慰めとしては、BBCのオンデマンド・サービス「アイプレイヤー」を使う視聴者にもライセンス料の支払いを義務化すると白書が述べている点だ。また、現在は利用が無料のアイプレイヤーのサービスの一部を有料化する選択肢も考慮するよう、推奨している。ただし、BBC側はこれに反対している。有料で利用する人、無料で利用する人の2つのグループができることになり、最終的にはライセンス料制度の瓦解につながると見ているからだ。

メディア業界のニュースサイト「プレス・ガゼット」のドミニク・ポンスフォード編集長は次の次の特許状更新時、つまり2027年には税金のような形でラインセンス料を払って、広告が出ないテレビやラジオの番組を視聴するという体制は「奇妙に映る」ようになっているのではないか、という(5月13日付)。この時までにはオンデマンドで番組を視聴する方が普通になっていると見る。

白書によれば、テレビ受像機の所持率は2009年では97%が昨年では94・9%に減少し、アイプレイヤーを利用しての番組再生リクエスト数は09年の7億2200万回から昨年の28億8700万回に激増している。

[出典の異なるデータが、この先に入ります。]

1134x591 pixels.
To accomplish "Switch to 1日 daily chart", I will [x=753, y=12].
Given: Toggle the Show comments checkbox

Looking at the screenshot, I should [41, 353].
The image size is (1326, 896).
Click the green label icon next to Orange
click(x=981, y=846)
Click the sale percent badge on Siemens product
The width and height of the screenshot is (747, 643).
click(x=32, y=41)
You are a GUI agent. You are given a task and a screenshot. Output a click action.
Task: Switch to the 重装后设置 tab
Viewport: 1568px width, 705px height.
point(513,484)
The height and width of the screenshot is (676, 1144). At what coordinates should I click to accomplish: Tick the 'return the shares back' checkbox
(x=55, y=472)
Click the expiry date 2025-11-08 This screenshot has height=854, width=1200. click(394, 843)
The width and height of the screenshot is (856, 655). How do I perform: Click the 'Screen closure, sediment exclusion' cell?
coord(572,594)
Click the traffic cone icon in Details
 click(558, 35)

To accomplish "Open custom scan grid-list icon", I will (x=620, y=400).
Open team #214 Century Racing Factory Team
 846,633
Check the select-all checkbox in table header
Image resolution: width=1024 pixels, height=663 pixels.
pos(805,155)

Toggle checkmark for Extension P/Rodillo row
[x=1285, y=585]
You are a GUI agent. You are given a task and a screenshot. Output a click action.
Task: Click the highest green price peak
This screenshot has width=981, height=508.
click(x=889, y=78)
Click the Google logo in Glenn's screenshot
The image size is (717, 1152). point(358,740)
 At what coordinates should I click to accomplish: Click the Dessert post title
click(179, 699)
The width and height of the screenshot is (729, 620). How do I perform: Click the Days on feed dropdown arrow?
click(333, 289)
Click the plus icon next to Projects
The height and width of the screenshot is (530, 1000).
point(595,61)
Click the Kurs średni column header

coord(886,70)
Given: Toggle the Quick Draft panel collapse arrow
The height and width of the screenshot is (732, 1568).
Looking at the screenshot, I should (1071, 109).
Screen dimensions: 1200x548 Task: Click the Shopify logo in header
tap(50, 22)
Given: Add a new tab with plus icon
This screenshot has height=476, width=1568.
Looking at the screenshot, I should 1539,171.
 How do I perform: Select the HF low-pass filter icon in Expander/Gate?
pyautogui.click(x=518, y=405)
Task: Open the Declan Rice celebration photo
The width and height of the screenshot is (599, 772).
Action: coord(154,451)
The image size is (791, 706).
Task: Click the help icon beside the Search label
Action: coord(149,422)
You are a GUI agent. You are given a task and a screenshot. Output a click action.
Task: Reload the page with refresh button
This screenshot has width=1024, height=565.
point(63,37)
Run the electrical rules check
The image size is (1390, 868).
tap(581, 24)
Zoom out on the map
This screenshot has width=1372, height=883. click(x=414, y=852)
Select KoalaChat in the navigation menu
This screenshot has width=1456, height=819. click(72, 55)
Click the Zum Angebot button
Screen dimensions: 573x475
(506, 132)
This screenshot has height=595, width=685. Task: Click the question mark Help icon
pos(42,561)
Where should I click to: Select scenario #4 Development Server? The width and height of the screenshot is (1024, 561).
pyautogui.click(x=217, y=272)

白書は夏にかけて作成される特許状のドラフトのたたき台となる。ドラフトを元に議会で討議が行われ、来年から新たな特許状の下でのBBCの運営が始まる。

ジャーナリスト

英国を中心に欧州各国の社会・経済・政治事情を執筆。最新刊は中公新書ラクレ「英国公文書の世界史 -一次資料の宝石箱」。本のフェイスブック・ページは:https://www.facebook.com/eikokukobunsho/ 連載「英国メディアを読み解く」(「英国ニュースダイジェスト」)、「欧州事情」(「メディア展望」)、「最新メディア事情」(「GALAC])ほか多数。著書『フィナンシャル・タイムズの実力』(洋泉社)、『英国メディア史』(中央公論新社)、『日本人が知らないウィキリークス』(洋泉社)、共訳書『チャーチル・ファクター』(プレジデント社)。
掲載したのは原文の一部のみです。